West of the Moon
Chapter 13
It wasn't until Sesshomaru got to the receiving room - fought his way back to his own throne, damn it – that he came face to face with Tomoji. Or rather, sword to sword.
Tomoji might prefer to sneak around and make covert attacks, but he was a fierce opponent if you ever managed to cross blades with him. Sesshomaru was better, though, and they both knew it.
That probably explained why Tomoji pulled one last punch and stepped back at the last second, pushing Tane in front of himself.
Her hair was tangled and there were splashes of blood across her face and hands. None of it was her own. Her features were already lengthened and pointed, halfway between canine and human. She was snapping at her captors, claws flying, but Tomoji's sudden move sent her tumbling into her son and they were both thrown off balance.
They were both quick to recover, Sesshomaru with his sword at the ready and Tane – transformation under control once more – with her claws green with energy but the momentary distraction was all Tomoji had needed to surround himself with armed guards. Sesshomaru lunged forward, slicing through demons with sword and poison to reach his adversary while Tane spun back, decimating the enemy soldiers that had tried to fill in behind them and trap them.

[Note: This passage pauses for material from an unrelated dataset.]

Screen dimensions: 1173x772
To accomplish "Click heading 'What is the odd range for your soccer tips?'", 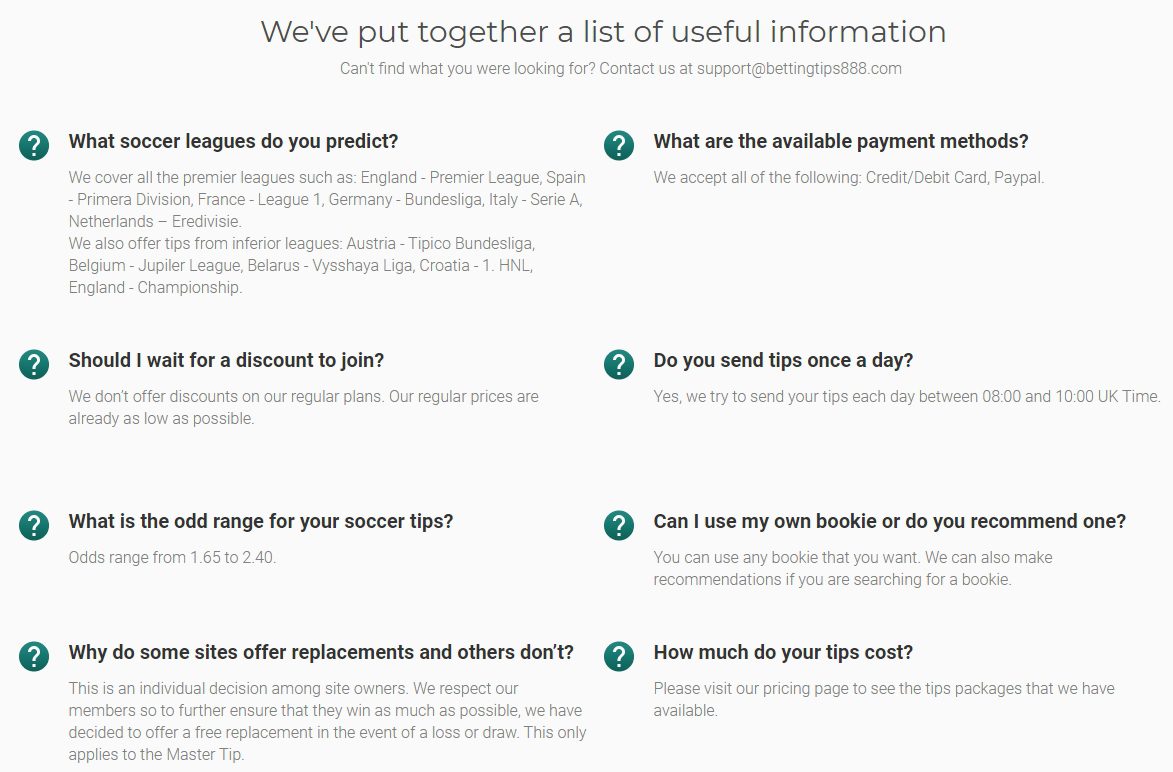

There was a sudden roar that came from neither Sesshomaru nor his mother and the furthest wall of the throne room exploded inward. Kiyoshi – fully transformed into a large, short eared white dog – crashed through the room with what Sesshomaru recognized as two of his former sister-in-laws. One, an enormous ice creature with razor sharp fingers, was caught in Kiyoshi's jaws and the other seemed to have tackled him, sending him rolling into the room.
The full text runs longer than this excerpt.